Police arrest one Hundred at Amsterdam’s Van Gogh Museum Amid Protests Over New Lockdown Measures + Other Stories
Plus, Paris’s “artists square” is virtually empty and Moscow is displacing hundreds of artists from their studios.
- Artnet News
- 1 day ago
Art Industry News is a daily digest of the most consequential developments coming out of the art world and art market. Here’s what you need to know on this Monday, January 25.
Four Plead Not Guilty To Toppling Statue in UK – Rhian Graham, Milo Ponsford, Jake Skuse, and Sage Willoughby pleaded not guilty in court this morning to charges of toppling a 17th-century statue of slave trader Edward Colston in Bristol, UK. The bronze statue was pushed into the harbor this past summer during worldwide Black Lives Matter protests. The four will face a hearing on February 8. (Standard)

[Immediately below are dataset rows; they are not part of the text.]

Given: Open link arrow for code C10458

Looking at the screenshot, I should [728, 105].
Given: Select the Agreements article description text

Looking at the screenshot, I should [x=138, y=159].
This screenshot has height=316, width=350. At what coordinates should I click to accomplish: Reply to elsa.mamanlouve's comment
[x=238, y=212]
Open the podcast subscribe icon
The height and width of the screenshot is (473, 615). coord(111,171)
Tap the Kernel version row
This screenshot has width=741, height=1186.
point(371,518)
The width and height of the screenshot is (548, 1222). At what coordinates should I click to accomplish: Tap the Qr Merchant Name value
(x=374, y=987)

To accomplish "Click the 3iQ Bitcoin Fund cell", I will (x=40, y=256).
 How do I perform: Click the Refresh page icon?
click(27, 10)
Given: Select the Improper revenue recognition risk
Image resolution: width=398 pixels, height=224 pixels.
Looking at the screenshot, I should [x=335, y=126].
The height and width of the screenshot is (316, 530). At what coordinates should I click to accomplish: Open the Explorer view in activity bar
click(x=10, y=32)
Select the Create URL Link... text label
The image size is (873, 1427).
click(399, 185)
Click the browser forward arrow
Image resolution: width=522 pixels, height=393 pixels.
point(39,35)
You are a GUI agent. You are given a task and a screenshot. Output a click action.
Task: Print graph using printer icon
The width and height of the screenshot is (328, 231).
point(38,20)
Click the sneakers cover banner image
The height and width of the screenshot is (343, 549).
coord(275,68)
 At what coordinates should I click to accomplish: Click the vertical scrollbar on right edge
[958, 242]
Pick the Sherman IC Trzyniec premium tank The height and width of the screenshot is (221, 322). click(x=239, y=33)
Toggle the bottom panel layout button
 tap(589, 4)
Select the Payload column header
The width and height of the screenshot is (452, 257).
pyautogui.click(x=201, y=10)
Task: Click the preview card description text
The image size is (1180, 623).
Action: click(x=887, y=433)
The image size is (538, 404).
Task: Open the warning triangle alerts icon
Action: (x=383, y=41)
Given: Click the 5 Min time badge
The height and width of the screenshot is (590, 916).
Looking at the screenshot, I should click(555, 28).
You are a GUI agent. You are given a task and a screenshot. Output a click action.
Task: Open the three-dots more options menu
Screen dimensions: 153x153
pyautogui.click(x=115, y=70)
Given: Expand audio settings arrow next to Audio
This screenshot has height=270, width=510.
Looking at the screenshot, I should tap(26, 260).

Moscow Artists’ Studios Are Being Razed – Around 500 studios have been earmarked for demolition in the Russian capital due to a government plan seeking to revamp the Khrushchyovka buildings, which appear throughout Moscow, into residences. More than 700 artists are facing an imminent risk of displacement and have so far been offered no concrete alternatives for their studios. The buildings, which have hosted artists since the 1960s, are leftovers of a government-subsidized studio platform that sought to train artists in the Soviet Union. (The Art Newspaper, Artforum)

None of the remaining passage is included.